Повернувшись обратно, он с невольным любопытством уставился на волков. Неожиданный поворот событий привел его в полное замешательство и совершенно сбил с толку, и довольно долго он туповато размышлял, с чего это вдруг эти звери не вызывают у него никакой тревоги и даже кажутся в чем-то привлекательными.

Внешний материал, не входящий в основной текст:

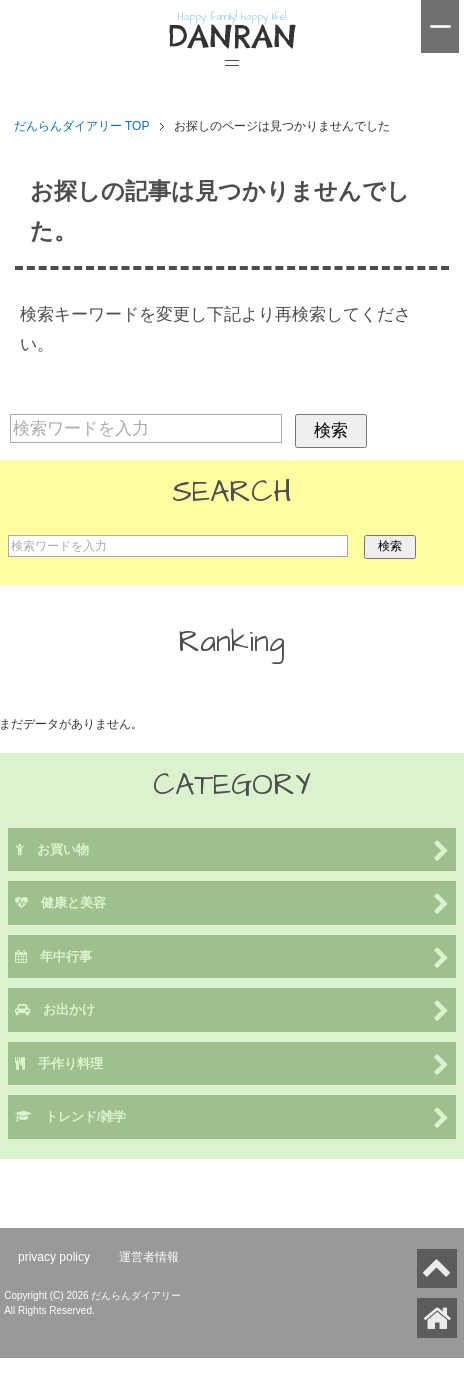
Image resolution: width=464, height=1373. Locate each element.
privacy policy (54, 1257)
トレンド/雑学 (232, 1118)
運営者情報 (149, 1257)
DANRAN (232, 37)
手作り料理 (232, 1065)
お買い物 (232, 851)
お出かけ (232, 1011)
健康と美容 (232, 904)
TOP (82, 126)
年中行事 (232, 958)
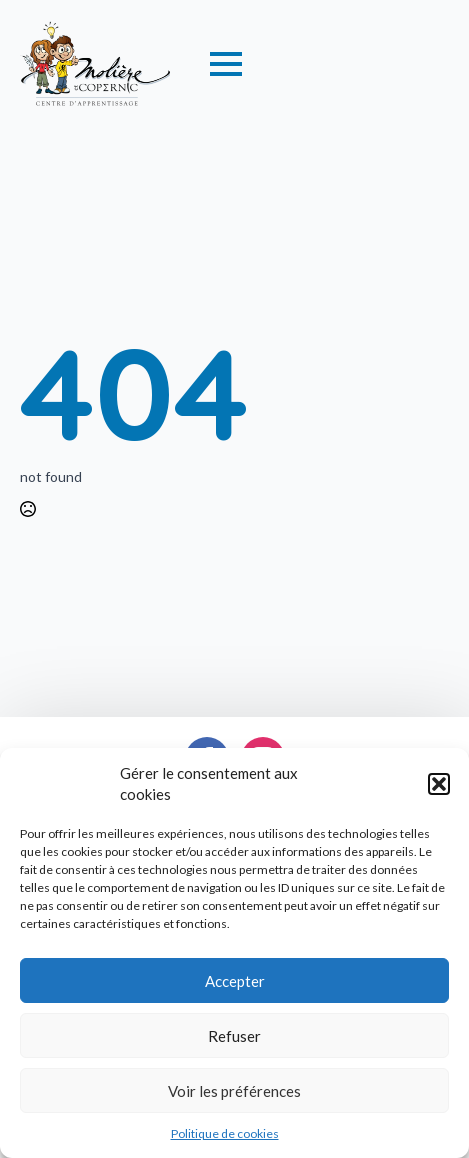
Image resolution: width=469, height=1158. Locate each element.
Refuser (234, 1036)
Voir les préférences (234, 1091)
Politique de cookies (225, 1133)
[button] (439, 784)
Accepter (235, 981)
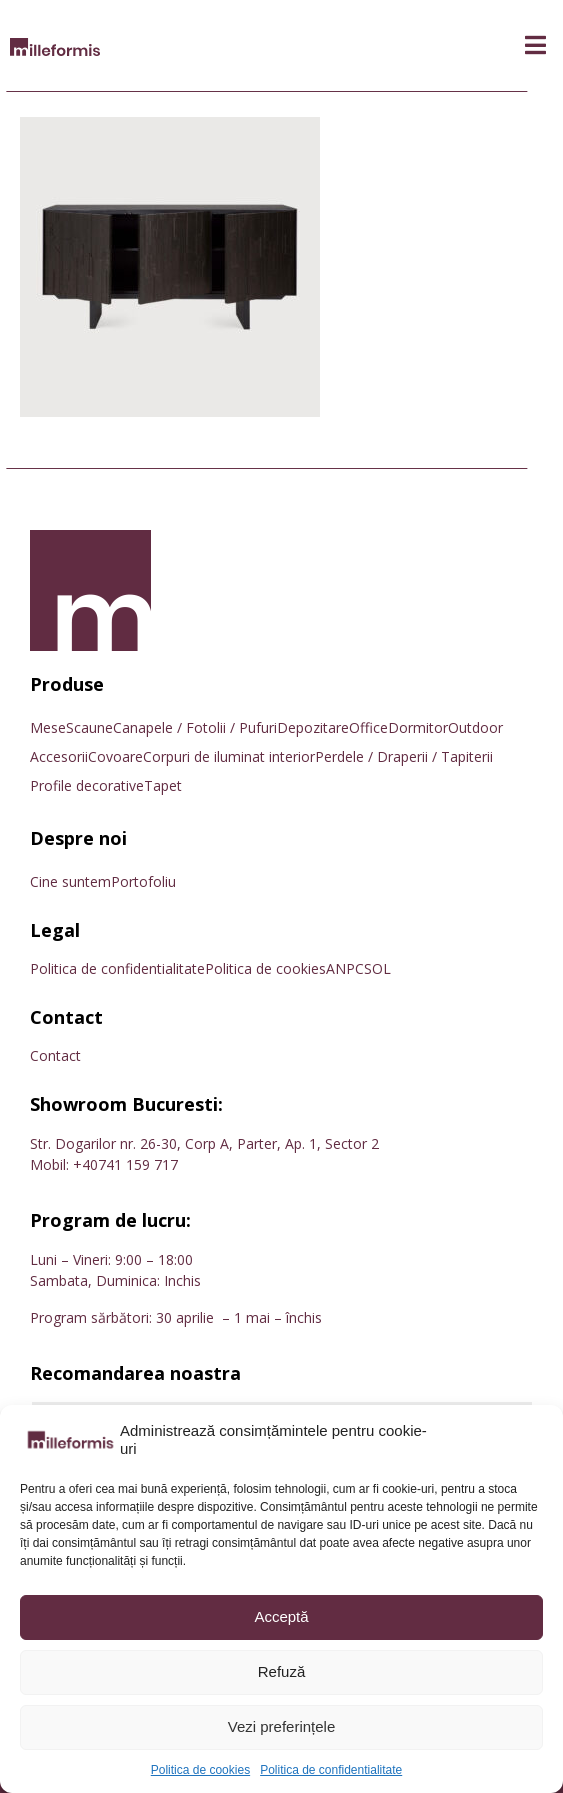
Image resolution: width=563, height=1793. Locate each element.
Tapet (163, 785)
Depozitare (313, 727)
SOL (377, 968)
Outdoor (475, 727)
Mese (48, 727)
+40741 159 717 (125, 1164)
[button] (535, 45)
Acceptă (281, 1616)
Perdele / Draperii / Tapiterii (404, 756)
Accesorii (59, 756)
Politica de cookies (200, 1770)
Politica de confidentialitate (331, 1770)
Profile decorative (87, 785)
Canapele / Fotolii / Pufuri (195, 727)
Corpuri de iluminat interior (229, 756)
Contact (55, 1055)
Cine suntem (70, 881)
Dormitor (418, 727)
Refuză (282, 1671)
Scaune (89, 727)
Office (368, 727)
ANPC (345, 968)
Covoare (115, 756)
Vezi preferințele (282, 1726)
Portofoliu (143, 881)
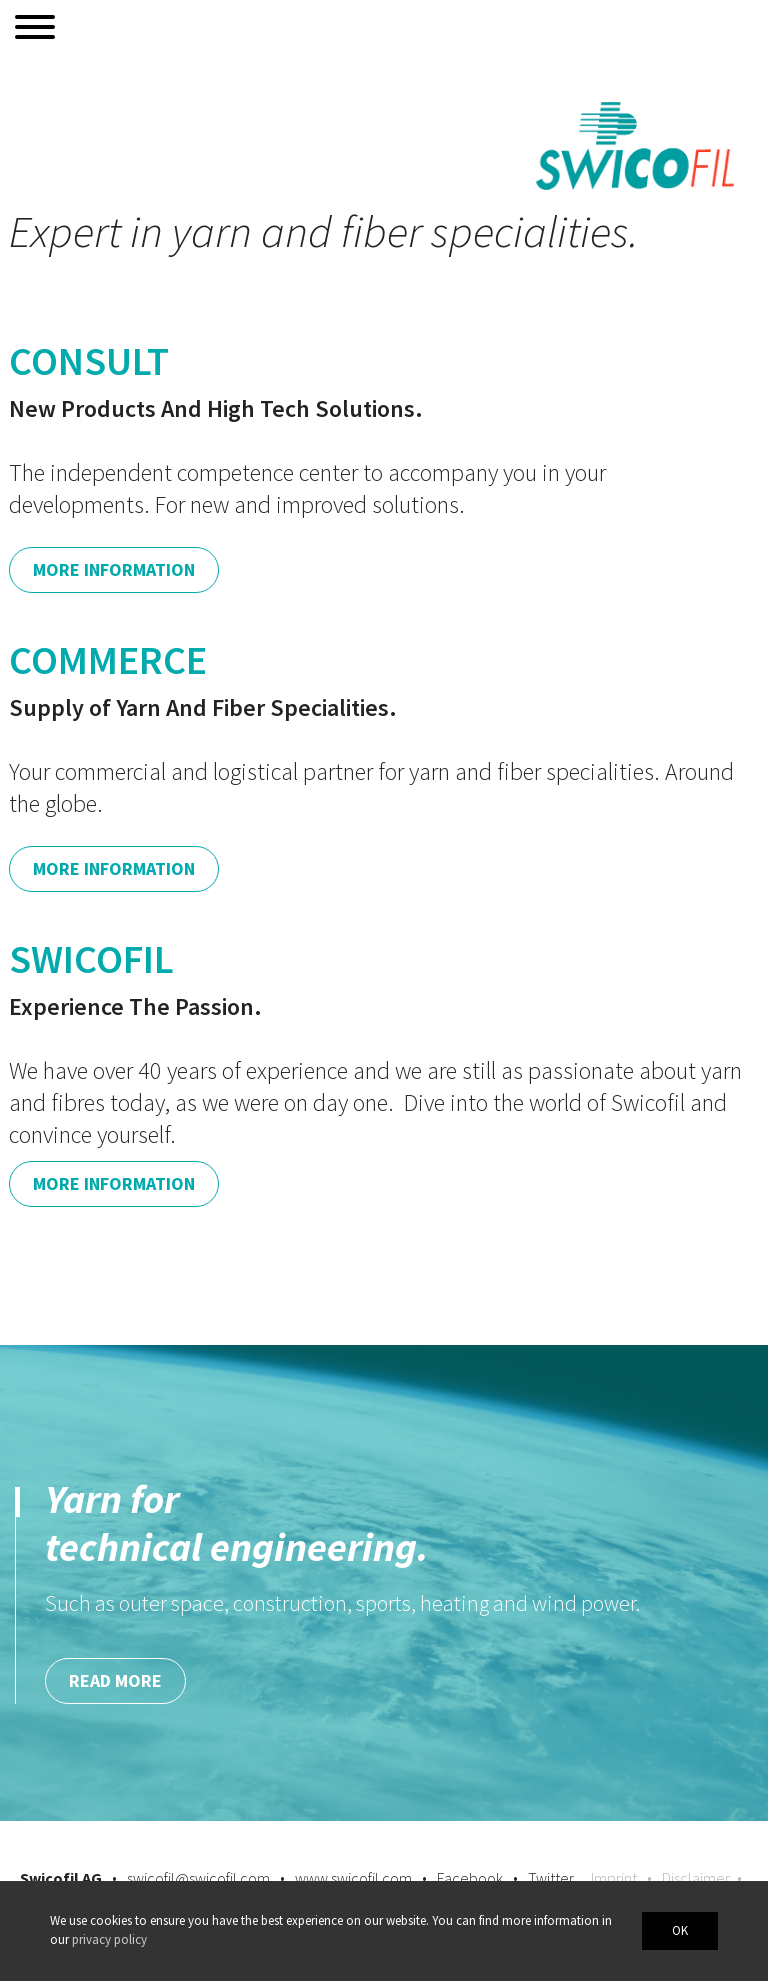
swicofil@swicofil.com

Наверное, это происходило потому, что в них было так много от природы и так мало от города. Взять, к примеру, огромного хищника, самого крупного из всех остальных, который подступил вперед к краю рва, чтобы уставиться на него в ответ. Он казался истинным воплощением примитивной силы. У него был такой молочно-белый мех… ну, пожалуй, не такой уж и белый: мех оказался темнее, чем ему почудилось на первый взгляд, с какими-то черноватыми потеками — или это следовало отнести на счет слабеющего закатного освещения? Но, по крайней мере, глаза у него были чистые и прозрачные и мерцали в сгустившихся сумерках, словно драгоценные камни. Но нет, прозрачными они все же не были: их красноватое свечение сгущалось, мутнело, и вскоре они уже больше походили на два смотровых глазка в стенке притушенной топки. И почему он сразу не заметил, что это создание отличается совершенно очевидным уродством? И почему остальные волки жмутся подальше от него и испуганно рычат?
Потом зверь облизал черным языком вымазанную чем-то черным морду, из его глотки вырвался смутно знакомый вой, в котором не было абсолютно ничего от дикой природы, и Дэвид Лэшли понял, что перед ним притаилось чудище из его снов, обретшее наконец плоть и кровь.
С придушенным вскриком он развернулся и слепо кинулся бежать по усыпанной гравием дорожке, которая вела между зарослями густого кустарника к калитке, спотыкаясь на неровной земле и дважды свалившись. Добежав до опушки, он обернулся и увидел приземистый, сгорбленный силуэт, показавшийся в воротах. Даже на таком расстоянии он мог сказать, что глаза не могли принадлежать обыкновенному животному.